**Problem details**
Below are the records; print exactly the lines from the one with "Diario Social RD (66, 2427)" through the last, both included, and leave the pictures out.

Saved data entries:
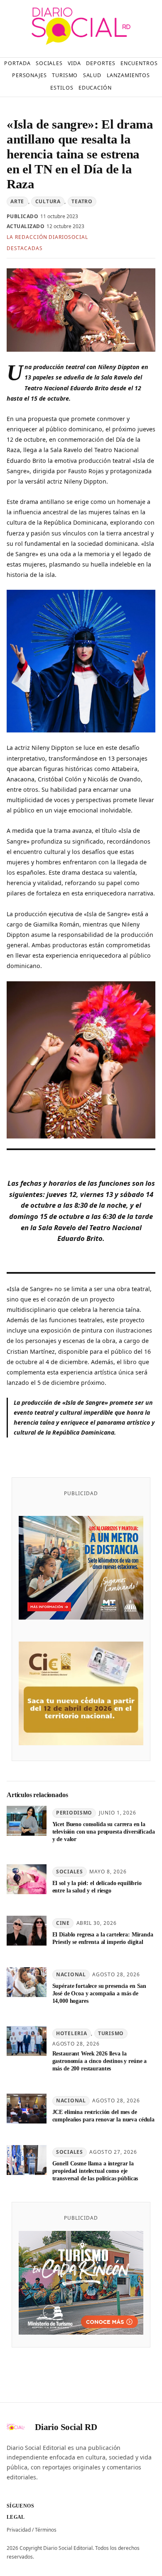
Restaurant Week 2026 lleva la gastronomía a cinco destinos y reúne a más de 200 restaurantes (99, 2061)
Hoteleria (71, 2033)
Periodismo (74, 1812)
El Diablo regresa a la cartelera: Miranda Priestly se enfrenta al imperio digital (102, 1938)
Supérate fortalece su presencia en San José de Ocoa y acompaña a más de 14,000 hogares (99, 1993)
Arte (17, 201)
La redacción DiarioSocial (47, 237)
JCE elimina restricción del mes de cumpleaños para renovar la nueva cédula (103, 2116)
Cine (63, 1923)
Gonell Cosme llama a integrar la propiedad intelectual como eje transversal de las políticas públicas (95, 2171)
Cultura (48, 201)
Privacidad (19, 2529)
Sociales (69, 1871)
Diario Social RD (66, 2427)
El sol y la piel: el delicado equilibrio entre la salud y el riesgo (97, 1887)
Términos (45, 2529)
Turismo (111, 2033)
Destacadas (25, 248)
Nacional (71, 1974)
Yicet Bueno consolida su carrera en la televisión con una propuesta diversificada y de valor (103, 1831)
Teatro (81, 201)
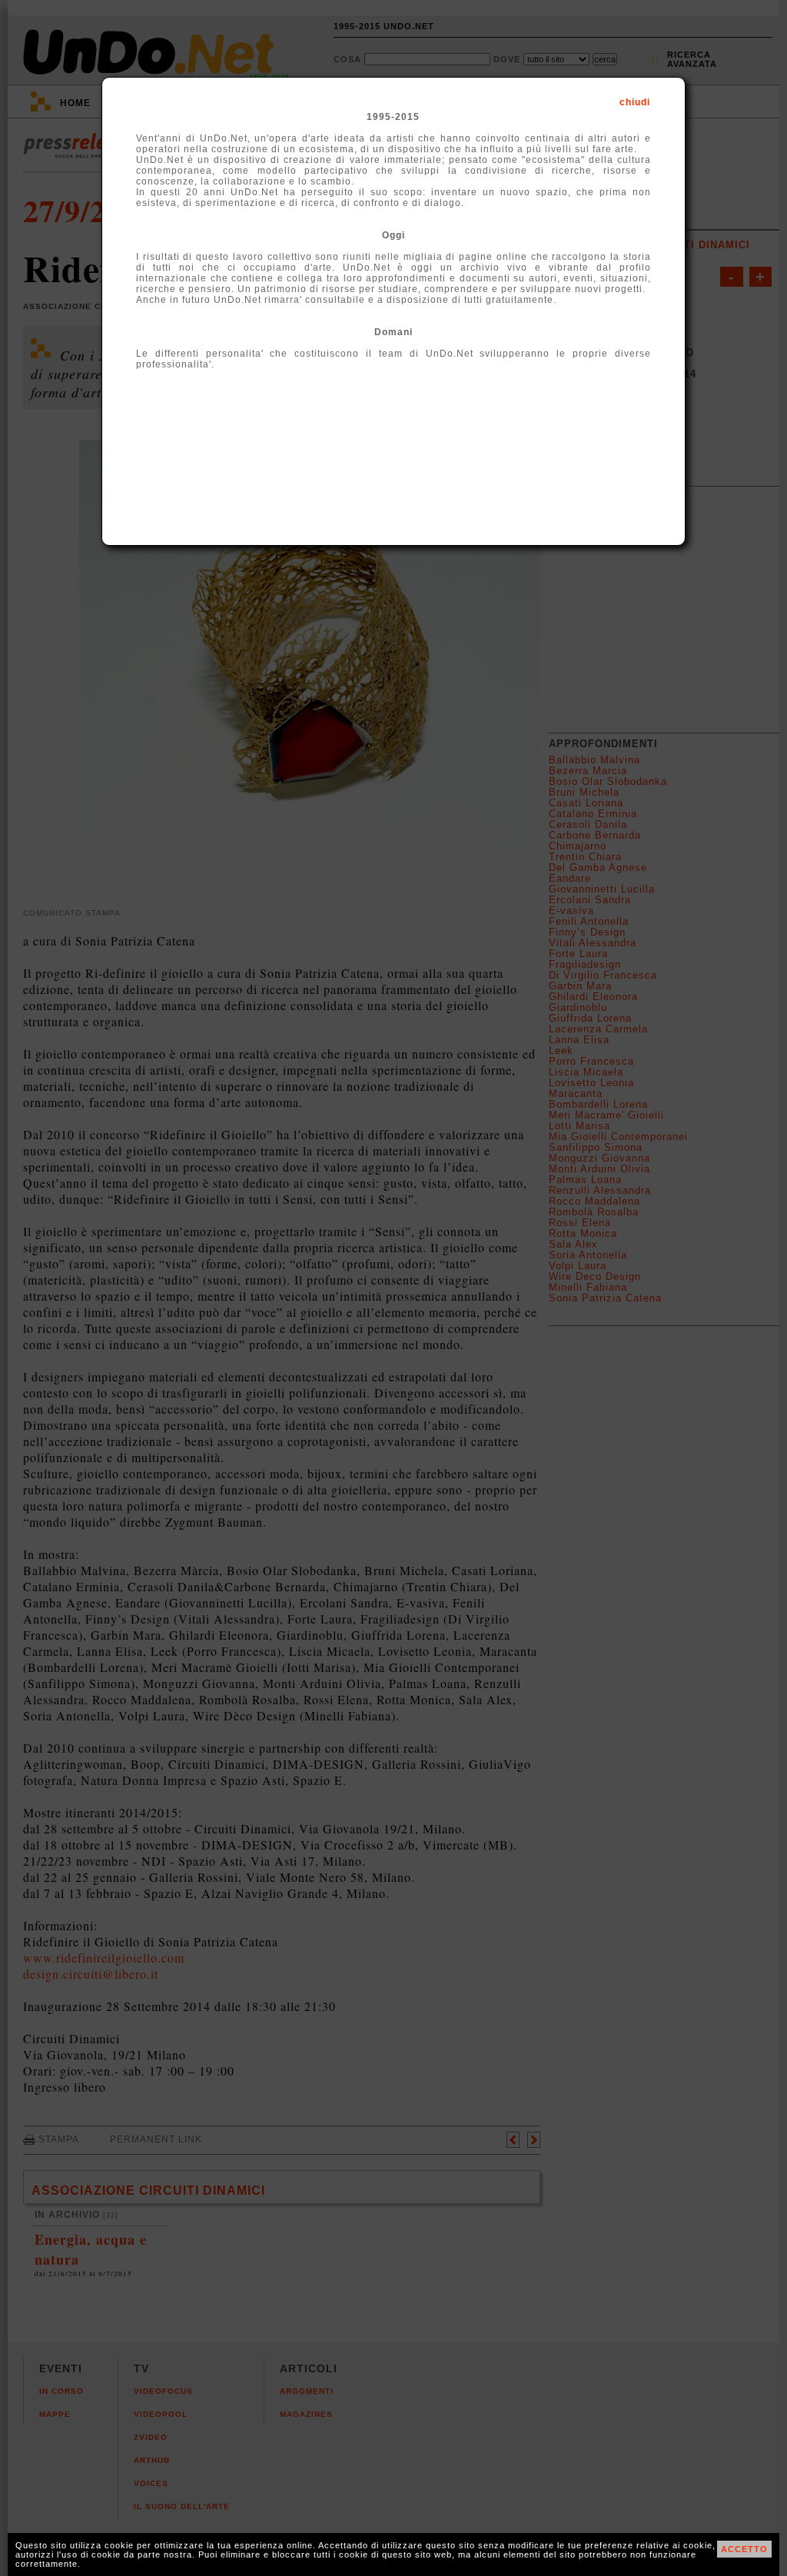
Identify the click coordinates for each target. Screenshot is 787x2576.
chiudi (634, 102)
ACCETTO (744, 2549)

**Answer below**
Diario Social RD (66, 2427)
El sol y la piel: el delicado equilibrio entre la salud y el riesgo (97, 1887)
Términos (45, 2529)
Turismo (111, 2033)
Destacadas (25, 248)
Nacional (71, 1974)
Yicet Bueno consolida su carrera en la televisión con una propuesta diversificada y de valor (103, 1831)
Teatro (81, 201)
Identify the click coordinates for each target. Screenshot is 787x2576.
chiudi (634, 102)
ACCETTO (744, 2549)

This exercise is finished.